◆ JOB
Output as a Markdown table with the columns Row and Line every line from the one containing "Image resolution: width=800" down to the last line of the source records, both ends included, numbering each row and skipping blank lines. Leave the pictures out of the answer.

◆ Source records
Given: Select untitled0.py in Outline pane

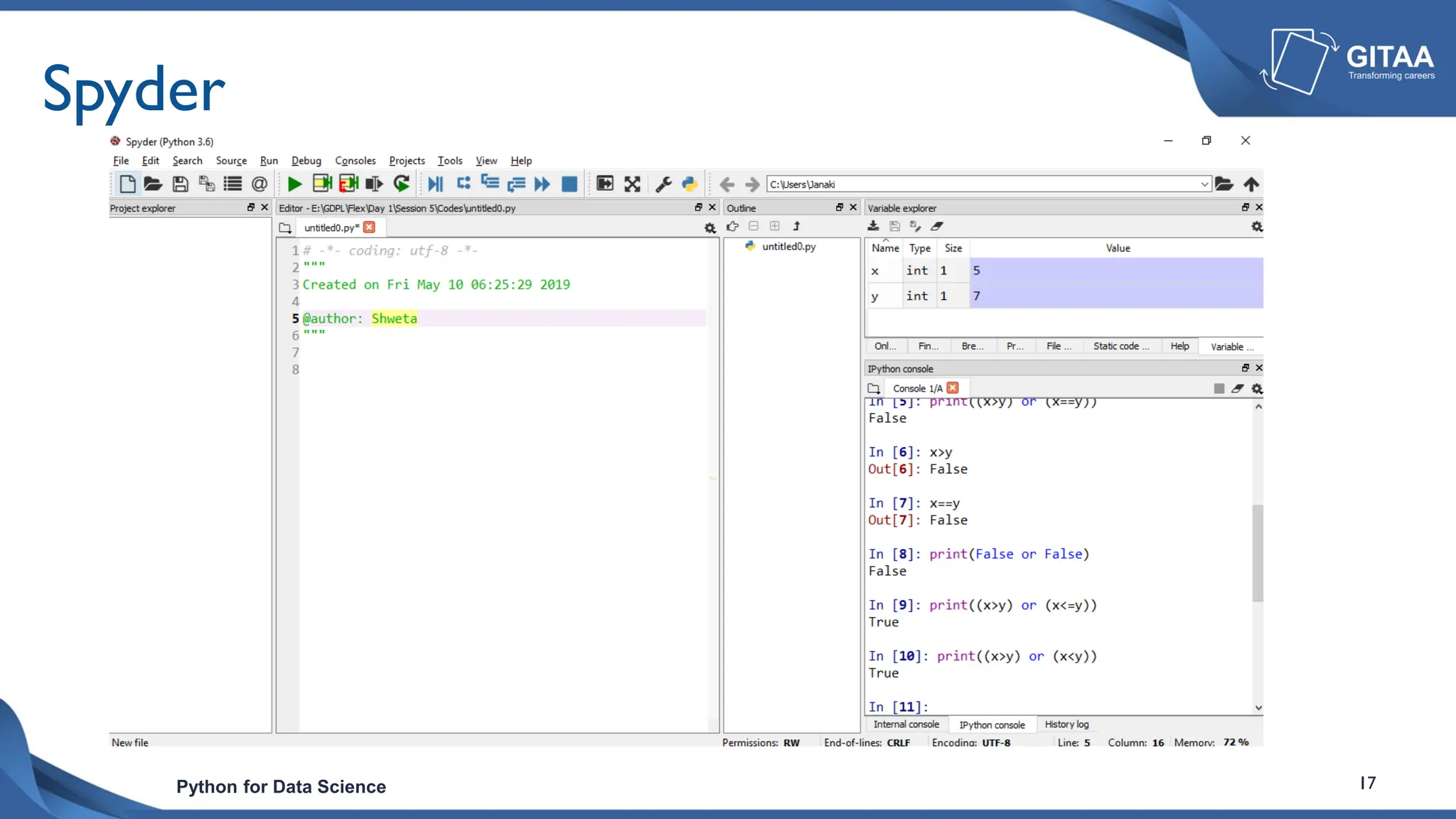Looking at the screenshot, I should (788, 247).
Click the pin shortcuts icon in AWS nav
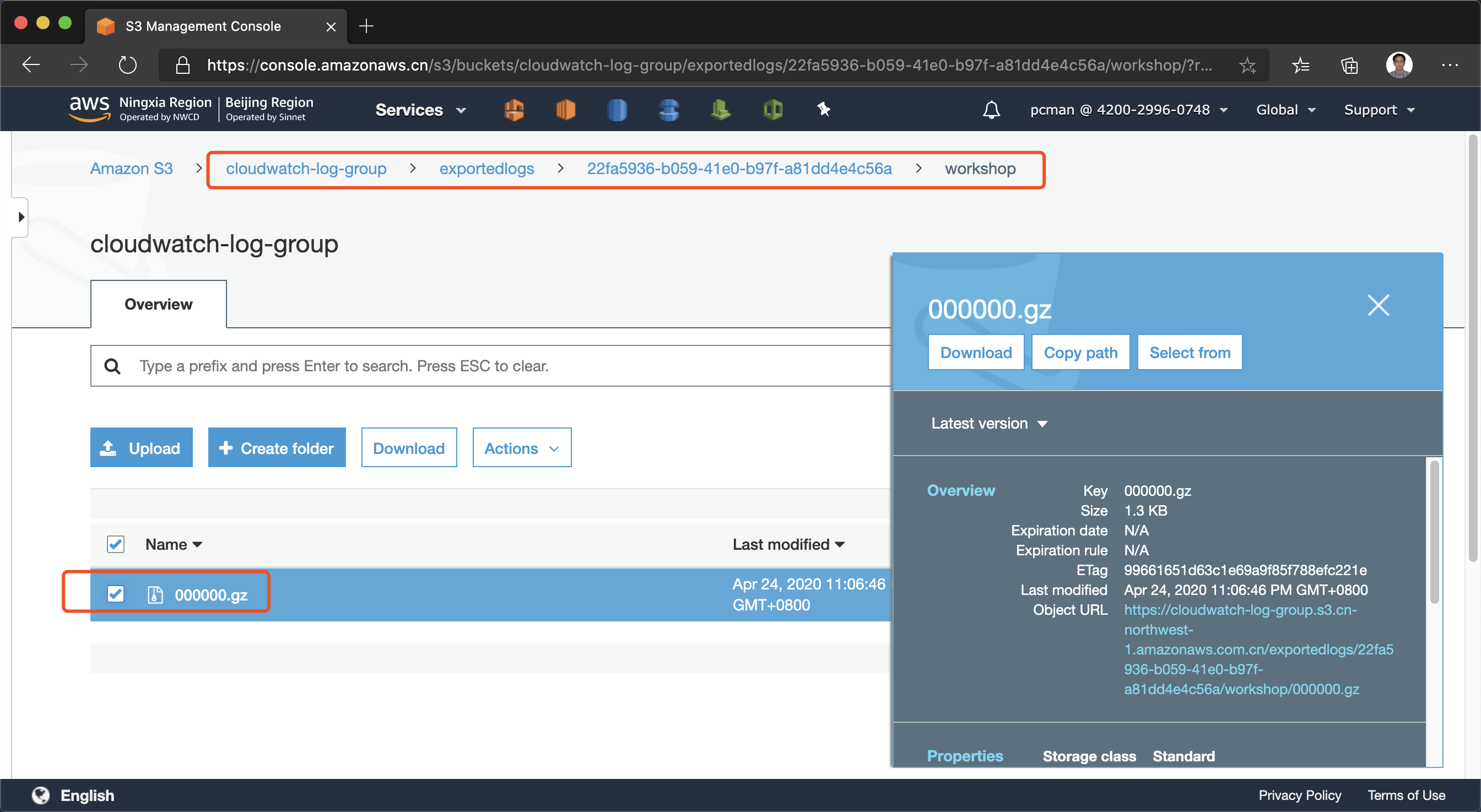1481x812 pixels. pos(823,109)
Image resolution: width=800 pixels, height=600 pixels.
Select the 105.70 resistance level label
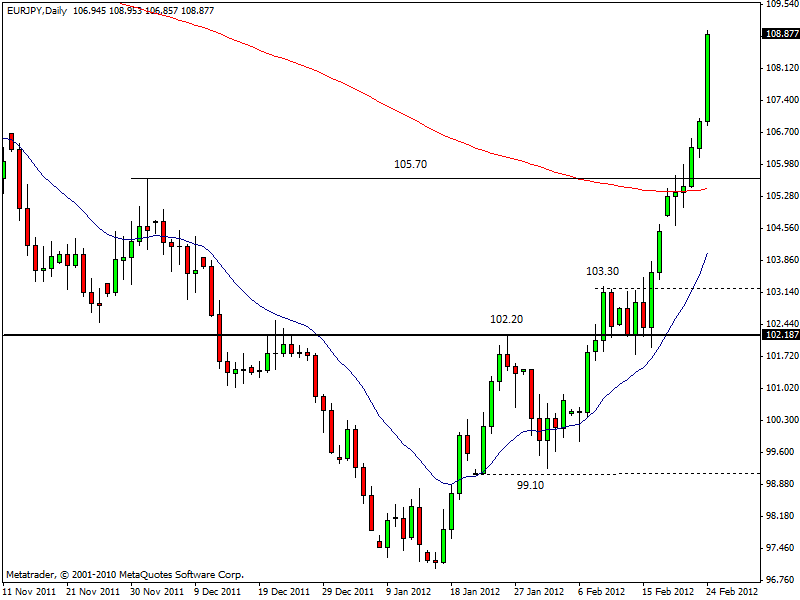410,164
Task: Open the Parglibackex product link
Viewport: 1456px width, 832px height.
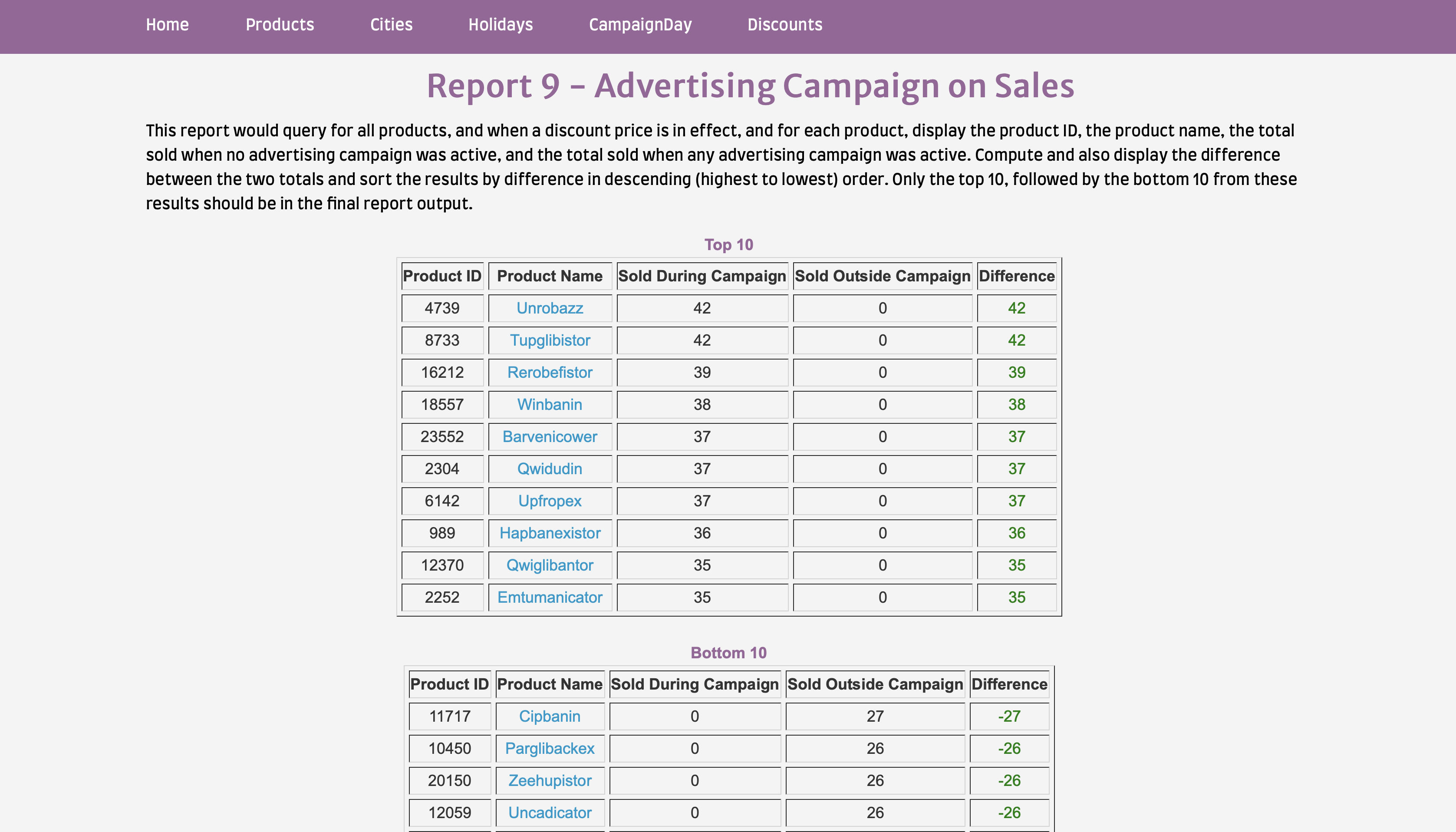Action: pos(550,748)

◆ RESPONSE
| Row | Line |
|---|---|
| 1 | Image resolution: width=800 pixels, height=600 pixels. |
| 2 | Select the 105.70 resistance level label |
| 3 | 410,164 |
| 4 | Task: Open the Parglibackex product link |
| 5 | Viewport: 1456px width, 832px height. |
| 6 | Action: pos(550,748) |